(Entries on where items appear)
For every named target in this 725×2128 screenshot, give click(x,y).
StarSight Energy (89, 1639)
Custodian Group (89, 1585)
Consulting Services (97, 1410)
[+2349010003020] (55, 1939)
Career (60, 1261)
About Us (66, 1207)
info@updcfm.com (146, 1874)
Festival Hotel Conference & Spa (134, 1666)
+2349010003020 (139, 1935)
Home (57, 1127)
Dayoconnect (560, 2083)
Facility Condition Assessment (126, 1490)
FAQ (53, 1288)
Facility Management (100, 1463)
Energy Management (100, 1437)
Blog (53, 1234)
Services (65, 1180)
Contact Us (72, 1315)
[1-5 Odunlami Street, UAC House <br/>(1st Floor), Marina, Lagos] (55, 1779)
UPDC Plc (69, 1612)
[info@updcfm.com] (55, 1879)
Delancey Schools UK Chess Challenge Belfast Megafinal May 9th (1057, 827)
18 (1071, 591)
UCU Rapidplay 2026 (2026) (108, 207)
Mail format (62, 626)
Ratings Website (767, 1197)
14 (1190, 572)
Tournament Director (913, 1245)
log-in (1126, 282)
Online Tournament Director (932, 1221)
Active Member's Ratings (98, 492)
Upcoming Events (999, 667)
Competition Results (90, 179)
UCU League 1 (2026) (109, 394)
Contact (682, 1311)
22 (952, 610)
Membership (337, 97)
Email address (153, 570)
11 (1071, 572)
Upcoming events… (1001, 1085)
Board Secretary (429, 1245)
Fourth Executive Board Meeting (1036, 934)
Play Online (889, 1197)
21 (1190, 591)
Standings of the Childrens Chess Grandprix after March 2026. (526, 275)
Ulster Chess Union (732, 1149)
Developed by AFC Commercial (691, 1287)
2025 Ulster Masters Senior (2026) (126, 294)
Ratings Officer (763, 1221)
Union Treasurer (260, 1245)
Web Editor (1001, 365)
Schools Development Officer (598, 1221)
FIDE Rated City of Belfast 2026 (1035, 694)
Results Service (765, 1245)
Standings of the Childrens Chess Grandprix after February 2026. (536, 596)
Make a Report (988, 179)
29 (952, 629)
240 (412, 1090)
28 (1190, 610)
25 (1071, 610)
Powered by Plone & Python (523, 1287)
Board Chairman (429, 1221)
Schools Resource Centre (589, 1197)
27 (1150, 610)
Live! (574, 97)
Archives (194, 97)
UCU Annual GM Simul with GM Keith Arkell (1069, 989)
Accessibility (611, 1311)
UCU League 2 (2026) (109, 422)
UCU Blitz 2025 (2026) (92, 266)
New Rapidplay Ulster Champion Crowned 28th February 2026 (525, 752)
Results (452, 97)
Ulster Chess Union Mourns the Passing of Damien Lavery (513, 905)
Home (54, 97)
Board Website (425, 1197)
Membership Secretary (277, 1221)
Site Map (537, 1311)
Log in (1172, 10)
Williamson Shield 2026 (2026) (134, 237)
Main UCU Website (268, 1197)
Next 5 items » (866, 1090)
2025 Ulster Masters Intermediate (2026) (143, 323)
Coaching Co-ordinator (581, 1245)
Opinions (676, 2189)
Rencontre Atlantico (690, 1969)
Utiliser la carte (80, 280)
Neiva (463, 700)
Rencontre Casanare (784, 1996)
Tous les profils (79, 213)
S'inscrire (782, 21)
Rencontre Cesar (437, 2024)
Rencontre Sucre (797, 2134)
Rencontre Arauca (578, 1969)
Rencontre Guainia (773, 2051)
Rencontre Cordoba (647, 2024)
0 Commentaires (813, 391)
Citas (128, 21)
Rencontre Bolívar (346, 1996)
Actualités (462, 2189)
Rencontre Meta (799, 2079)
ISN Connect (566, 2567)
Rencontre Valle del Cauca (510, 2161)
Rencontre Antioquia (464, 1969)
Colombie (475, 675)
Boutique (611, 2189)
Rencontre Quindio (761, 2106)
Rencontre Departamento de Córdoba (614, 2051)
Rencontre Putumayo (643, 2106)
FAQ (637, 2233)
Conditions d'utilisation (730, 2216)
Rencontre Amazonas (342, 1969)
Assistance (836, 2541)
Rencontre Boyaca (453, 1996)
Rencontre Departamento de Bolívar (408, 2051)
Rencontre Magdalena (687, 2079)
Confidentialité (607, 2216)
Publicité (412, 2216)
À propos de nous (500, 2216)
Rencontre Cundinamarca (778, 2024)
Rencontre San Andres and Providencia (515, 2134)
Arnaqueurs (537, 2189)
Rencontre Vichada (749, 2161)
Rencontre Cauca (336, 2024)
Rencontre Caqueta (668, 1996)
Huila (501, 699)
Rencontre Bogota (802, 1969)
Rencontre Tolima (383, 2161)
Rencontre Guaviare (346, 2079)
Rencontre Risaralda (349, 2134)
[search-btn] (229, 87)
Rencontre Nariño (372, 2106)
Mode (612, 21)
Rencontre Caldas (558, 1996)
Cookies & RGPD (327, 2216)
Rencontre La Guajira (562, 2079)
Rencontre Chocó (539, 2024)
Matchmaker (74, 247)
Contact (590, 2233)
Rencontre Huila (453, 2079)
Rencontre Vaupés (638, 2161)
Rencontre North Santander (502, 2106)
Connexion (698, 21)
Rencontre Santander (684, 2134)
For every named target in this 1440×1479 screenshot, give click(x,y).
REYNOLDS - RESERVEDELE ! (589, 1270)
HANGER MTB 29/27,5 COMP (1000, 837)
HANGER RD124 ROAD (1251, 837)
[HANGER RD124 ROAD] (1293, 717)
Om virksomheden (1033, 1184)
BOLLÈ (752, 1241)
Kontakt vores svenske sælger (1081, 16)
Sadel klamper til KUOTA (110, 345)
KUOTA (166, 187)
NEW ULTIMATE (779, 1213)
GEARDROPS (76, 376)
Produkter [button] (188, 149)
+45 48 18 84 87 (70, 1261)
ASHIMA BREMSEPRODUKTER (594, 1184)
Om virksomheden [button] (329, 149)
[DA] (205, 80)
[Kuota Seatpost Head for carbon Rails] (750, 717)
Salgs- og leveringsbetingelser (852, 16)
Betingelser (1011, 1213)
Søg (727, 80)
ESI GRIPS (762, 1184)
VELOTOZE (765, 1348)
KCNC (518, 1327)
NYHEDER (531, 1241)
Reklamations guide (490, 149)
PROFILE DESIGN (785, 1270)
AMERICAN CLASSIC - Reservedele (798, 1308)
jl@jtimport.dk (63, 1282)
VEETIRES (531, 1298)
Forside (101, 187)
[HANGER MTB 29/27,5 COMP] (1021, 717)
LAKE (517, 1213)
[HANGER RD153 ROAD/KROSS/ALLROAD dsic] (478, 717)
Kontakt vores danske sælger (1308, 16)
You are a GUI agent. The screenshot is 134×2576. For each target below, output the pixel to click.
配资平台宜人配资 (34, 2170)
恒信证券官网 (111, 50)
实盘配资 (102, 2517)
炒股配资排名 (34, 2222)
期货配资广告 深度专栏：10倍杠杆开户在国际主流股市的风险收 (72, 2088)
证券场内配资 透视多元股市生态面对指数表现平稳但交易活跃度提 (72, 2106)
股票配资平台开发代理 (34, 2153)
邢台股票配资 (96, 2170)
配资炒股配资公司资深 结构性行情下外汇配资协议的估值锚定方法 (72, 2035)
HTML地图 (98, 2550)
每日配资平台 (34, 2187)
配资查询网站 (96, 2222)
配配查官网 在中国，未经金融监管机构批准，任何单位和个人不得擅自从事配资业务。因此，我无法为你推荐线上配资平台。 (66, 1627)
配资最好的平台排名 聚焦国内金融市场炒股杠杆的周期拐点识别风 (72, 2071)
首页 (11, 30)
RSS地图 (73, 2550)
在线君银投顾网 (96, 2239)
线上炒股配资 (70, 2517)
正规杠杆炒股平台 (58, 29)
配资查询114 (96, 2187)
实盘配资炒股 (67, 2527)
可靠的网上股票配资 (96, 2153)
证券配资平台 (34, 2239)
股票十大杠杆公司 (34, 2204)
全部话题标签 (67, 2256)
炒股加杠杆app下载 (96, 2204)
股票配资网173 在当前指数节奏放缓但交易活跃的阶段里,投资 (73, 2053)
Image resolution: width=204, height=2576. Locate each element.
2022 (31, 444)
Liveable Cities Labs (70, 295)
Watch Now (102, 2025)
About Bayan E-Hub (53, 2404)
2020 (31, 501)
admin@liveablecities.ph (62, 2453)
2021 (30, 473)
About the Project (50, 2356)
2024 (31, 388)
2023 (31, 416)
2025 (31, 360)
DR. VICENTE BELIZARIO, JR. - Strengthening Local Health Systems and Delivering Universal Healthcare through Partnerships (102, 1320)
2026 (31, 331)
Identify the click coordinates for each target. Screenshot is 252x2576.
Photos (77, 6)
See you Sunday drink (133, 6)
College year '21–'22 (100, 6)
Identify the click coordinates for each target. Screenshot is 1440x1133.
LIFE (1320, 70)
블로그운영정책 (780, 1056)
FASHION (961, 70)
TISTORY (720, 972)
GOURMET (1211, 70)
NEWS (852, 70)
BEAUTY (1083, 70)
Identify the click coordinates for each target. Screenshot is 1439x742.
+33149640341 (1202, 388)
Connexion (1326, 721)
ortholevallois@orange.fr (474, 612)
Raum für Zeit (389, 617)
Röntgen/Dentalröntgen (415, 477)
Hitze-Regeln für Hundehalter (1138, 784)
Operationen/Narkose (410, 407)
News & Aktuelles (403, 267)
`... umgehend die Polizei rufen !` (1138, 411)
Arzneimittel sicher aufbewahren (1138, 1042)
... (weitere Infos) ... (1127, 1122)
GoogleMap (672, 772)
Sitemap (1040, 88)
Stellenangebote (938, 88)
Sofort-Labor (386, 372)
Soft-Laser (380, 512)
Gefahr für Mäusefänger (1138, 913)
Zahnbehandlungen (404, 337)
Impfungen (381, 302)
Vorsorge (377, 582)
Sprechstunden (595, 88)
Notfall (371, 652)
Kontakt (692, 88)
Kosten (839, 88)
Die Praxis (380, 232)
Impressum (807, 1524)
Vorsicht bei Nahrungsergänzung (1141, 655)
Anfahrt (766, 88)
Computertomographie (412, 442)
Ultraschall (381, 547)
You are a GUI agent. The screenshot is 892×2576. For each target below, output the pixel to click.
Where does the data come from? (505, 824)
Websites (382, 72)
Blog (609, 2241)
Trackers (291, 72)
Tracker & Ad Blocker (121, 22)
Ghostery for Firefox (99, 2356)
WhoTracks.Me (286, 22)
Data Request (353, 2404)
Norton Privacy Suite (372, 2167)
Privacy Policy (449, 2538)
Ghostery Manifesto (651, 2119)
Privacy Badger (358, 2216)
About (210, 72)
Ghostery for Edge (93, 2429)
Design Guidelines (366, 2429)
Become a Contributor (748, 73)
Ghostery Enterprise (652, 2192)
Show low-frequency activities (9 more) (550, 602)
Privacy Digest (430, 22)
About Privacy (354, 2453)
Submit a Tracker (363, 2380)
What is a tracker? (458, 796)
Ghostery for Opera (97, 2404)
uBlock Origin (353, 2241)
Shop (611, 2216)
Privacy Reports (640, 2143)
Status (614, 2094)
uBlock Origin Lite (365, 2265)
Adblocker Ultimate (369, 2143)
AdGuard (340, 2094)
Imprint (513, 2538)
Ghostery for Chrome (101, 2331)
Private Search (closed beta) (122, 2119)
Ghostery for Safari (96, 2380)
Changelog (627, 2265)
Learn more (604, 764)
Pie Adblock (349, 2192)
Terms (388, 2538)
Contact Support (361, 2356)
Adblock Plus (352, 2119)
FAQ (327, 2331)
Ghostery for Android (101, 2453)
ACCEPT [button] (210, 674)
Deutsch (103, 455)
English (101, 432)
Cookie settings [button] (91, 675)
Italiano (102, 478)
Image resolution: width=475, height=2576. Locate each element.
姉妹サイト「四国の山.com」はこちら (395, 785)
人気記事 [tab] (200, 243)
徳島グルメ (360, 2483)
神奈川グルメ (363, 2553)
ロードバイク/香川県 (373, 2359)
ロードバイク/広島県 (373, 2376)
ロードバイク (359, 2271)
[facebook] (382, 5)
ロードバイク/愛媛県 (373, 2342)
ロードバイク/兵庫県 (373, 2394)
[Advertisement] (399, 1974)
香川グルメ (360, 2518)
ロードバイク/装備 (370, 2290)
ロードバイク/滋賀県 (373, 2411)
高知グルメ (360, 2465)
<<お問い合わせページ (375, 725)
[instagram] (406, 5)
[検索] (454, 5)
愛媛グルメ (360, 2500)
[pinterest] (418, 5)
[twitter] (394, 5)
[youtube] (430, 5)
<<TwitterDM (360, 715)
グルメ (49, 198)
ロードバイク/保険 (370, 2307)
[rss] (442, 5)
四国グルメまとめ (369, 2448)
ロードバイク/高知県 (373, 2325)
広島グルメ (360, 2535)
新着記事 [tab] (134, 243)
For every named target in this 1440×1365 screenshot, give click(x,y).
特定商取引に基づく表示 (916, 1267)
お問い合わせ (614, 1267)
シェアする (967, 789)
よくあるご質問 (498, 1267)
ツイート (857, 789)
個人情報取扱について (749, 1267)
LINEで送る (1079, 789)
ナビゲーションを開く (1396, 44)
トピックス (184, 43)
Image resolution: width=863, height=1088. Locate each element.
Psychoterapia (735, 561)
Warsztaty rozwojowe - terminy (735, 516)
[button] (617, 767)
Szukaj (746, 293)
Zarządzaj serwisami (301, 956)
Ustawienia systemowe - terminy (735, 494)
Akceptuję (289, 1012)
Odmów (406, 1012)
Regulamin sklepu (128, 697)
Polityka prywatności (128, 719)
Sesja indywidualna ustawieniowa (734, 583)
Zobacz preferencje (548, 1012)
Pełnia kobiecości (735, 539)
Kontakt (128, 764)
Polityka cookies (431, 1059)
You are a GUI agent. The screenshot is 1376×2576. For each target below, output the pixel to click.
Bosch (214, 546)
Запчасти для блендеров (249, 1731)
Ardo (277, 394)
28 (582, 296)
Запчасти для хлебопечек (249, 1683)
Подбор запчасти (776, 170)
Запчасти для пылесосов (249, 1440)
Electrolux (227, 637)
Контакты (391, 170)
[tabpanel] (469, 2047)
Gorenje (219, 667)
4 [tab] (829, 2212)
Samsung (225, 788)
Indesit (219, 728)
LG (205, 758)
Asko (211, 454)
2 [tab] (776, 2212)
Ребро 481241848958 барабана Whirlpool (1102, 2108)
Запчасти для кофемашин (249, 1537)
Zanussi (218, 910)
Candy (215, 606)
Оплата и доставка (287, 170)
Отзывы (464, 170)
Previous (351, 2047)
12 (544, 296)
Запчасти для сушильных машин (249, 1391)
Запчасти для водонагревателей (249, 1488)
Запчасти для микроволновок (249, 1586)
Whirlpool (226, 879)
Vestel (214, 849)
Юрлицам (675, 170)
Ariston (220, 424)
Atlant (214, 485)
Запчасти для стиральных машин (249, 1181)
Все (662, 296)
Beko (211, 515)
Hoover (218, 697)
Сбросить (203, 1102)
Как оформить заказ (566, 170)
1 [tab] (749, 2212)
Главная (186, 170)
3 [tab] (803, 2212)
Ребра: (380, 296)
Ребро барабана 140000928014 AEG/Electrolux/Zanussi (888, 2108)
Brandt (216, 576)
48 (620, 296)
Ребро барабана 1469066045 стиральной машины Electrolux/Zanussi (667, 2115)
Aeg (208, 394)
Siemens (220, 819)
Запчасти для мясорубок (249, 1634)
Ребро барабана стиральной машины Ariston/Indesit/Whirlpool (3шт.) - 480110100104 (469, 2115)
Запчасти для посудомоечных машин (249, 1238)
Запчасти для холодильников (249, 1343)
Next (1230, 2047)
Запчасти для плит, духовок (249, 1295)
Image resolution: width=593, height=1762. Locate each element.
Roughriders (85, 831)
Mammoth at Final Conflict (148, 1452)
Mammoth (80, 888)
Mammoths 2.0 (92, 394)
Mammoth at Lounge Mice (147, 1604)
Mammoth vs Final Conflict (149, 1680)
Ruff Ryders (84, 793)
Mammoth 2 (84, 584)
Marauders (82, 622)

• **STATED TASK**
Count the lines in the records above that contain the string "virksomheden", matching case exactly. Give only the number.

• **SOLUTION**
2